Problem 1. (40%) The n-puzzle problem. The n-puzzle is a sliding puzzle which consists of a frame of numbered square tiles in random order with one tile missing. If the size is 3x3, then the puzzle is called the 9-puzzle and if 4x4, the puzzle is called the 16-puzzle. The goal of the puzzle is to place the tiles in order by making sliding moves (horizontally or vertically, but not diagonally) that use the empty space.
The following example shows a sequence of legal moves from an initial board configuration to the desired board configuration for a 9-puzzle.
1 3 1 3 1 2 3 1 2 3 1 2 3
4 2 5 4 2 5 4 5 4 5 4 5 6
7 8 6 7 8 6 7 8 6 7 8 6 7 8
Finding one solution is relatively easy. However, it has been shown that finding the
“shortest” solution (the solution with the minimum number of moves) is NP-hard. In this programming assignment, we ask you to write a program to solve this NP-hard problem.
We will now describe a classic solution to the problem, which illustrates a general arti- ficial intelligence methodology known as the A* algorithm. In the A* algorithm, we always pick the one board configuration which seems most likely to be the one that leads to the shortest solution to evaluate. For the n-puzzle, it works as follows. First, insert the starting board configuration into a priority queue. Then, delete the board configu- ration with the minimum priority from the queue. It will turn into several new board configuration after moving a tile into the empty space; we put all possible new board configurations after one move back to the priority queue. Repeat this procedure until the board configuration dequeued represents desired board configuration.
The key question is how we determine the likelihood of one board configuration being the one that leads to the shortest solution. A heuristic based on the Manhattan distance between the current board configuration and the desired board configuration can be used for this purpose, and can be calculated for a particular board configuration c as the following:
h(c) =
n−1
X
i=0
(| ¯xi− xi| + | ¯yi− yi|) (1) where ¯xi and ¯yi are the x and y coordinates of the i-th tile in the desired board config- uration, and xi and yi are the x and y coordinates of the i-th tile in the current board configuration. Note that h(c) is a lower bound of the number of moves from the current board configuration c to the desired board configuration. Then the “priority” of a board
configuration when inserting into the priority queue is given by:
p(c) = h(c) + ǫ(c) (2)
where ǫ(c) is the actual number of moves (or, cost) used by the program to reach board configuration c from the starting board configuration.

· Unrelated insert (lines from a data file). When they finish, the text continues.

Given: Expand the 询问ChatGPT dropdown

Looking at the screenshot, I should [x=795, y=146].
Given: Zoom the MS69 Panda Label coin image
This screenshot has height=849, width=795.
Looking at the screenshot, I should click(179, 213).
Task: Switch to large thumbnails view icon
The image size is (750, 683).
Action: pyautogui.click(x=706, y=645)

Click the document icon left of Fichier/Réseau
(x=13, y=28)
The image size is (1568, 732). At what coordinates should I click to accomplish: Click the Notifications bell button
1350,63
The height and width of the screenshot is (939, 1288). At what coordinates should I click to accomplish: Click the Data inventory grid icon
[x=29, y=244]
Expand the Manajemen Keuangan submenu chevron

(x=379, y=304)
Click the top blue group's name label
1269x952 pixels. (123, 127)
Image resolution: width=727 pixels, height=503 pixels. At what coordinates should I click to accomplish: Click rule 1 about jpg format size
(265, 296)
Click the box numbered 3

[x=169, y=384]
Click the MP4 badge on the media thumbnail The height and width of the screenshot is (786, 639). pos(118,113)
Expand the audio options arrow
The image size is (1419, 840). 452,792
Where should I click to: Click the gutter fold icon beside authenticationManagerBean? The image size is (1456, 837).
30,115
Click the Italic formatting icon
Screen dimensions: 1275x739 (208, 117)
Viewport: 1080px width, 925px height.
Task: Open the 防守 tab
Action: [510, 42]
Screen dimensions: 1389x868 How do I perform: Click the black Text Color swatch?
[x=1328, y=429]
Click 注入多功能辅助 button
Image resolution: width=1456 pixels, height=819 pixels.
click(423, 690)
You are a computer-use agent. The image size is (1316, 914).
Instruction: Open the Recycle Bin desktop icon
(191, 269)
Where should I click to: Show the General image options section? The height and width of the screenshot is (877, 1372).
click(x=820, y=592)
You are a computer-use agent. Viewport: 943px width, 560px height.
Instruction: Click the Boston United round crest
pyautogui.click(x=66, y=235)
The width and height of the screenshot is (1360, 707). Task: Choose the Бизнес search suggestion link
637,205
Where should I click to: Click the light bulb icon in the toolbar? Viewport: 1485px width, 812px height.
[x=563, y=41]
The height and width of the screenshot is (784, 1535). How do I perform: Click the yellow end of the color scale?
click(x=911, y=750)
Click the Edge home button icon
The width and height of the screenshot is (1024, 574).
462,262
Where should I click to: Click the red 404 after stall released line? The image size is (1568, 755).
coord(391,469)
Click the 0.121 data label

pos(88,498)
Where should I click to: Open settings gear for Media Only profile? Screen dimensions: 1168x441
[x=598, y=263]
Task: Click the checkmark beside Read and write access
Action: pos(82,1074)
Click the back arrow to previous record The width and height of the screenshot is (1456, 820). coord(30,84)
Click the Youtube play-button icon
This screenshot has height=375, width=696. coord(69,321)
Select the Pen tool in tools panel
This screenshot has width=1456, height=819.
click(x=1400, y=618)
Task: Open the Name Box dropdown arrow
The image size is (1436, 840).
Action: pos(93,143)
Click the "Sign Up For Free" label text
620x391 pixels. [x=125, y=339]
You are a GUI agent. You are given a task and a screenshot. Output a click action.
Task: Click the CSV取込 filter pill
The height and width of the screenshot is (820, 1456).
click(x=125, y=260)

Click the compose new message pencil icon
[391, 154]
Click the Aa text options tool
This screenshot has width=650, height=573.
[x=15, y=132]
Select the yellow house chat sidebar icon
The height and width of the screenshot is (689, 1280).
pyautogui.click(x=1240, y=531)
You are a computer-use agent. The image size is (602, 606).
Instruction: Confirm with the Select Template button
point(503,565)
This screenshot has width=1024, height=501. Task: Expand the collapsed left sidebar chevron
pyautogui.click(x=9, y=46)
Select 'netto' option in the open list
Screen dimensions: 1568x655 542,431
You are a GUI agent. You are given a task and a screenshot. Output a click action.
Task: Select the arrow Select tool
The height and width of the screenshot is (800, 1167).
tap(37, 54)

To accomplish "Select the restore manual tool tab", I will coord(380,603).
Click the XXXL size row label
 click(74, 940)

One thing to note is that not all problems are solvable, i.e., some initial board config- urations cannot be altered to reach the desired board configurations by any number of moves. However, we will make sure that all the input data sets which we use to test your program are solvable.
Your program should follow the input and output formats specified below.
Input
The first line has√
n. The board is√ n×√
n in size. 32 ≤ n ≤ 102. The next √
n lines show the initial board configuration. The number are separated by a single space character ’ ’.
The tiles are numbered from 1 to n − 1. The empty tile is represented by a single space character ’ ’.
Output
The number m in one line. m = the number of moves in the shortest solution.
Sample Input and Output (input)
3 1 3 4 2 5 7 8 6 (output) 4
Please write a program to solve the n-puzzle problem (25%). Please also submit a report (10%) which includes a technical specification of your program, which helps the TA to understand your program. In addition, please answer the following questions in your report.
• Suppose that we replace the Manhattan distance heuristic with a different one, which is no longer a lower bound of the number of moves from the current board configuration to the desired board configuration. Can we still guarantee that the A* algorithm will generate a shortest solution? Please explain. (5%)
• (bonus problem) Can you modify your algorithm to make sure that in the case that the input given to your program is not solvable, your program will be able to output -1 (indicating that the problem is not solvable) in polynomial time? Please explain.
(bonus 10%)
Problem 2. (20%) Reading assignment: Read Painless Functional Specifications part II through IV (we have talked about part I in the class). They can be found here:
• Part I: http://www.joelonsoftware.com/articles/fog0000000036.html
• Part II: http://www.joelonsoftware.com/articles/fog0000000035.html
• Part III: http://www.joelonsoftware.com/articles/fog0000000034.html
• Part IV: http://www.joelonsoftware.com/articles/fog0000000033.html ... Did you read them? No, you didn’t. :P (You’ll see that’s what the author of these articles said too) Go and read them. It is part of this assignment. We will have some questions in the final about this.
Then write a functional specification of your Huffman file compressor/decompressor (HW4-2.1). Note that this is different from the report you wrote for them, which is supposed to be a technical specification. Since when this homework came out, most people probably have not started on HW4-2.1, we encourage you to finish the functional specification before you start the implementation. If you have finished HW4-2.1 when you read this, that is fine too. Just bear in mind that usually people write functional specifications before they start working on the implementation. The main objective for this assignment is for you to practice writing a functional spec for a program you will create (or, in the other case, might be a program you have already created.).
For teams of two students, each should be in charge of either the spec for the compressor or the decompressor. For teams of three students, the third student can pick either one
to write the spec; just make sure that both the compressor/decompressor are covered by the team.
Problem 3. (10%) Show that the ≤P relation is a transitive relation on languages. That is, show that if L1 ≤P L2 and L2 ≤P L3, then L1 ≤P L3 (problem 34.3-2).
Problem 4. (30%) Solve problem 34.3 on p.1103 in the textbook.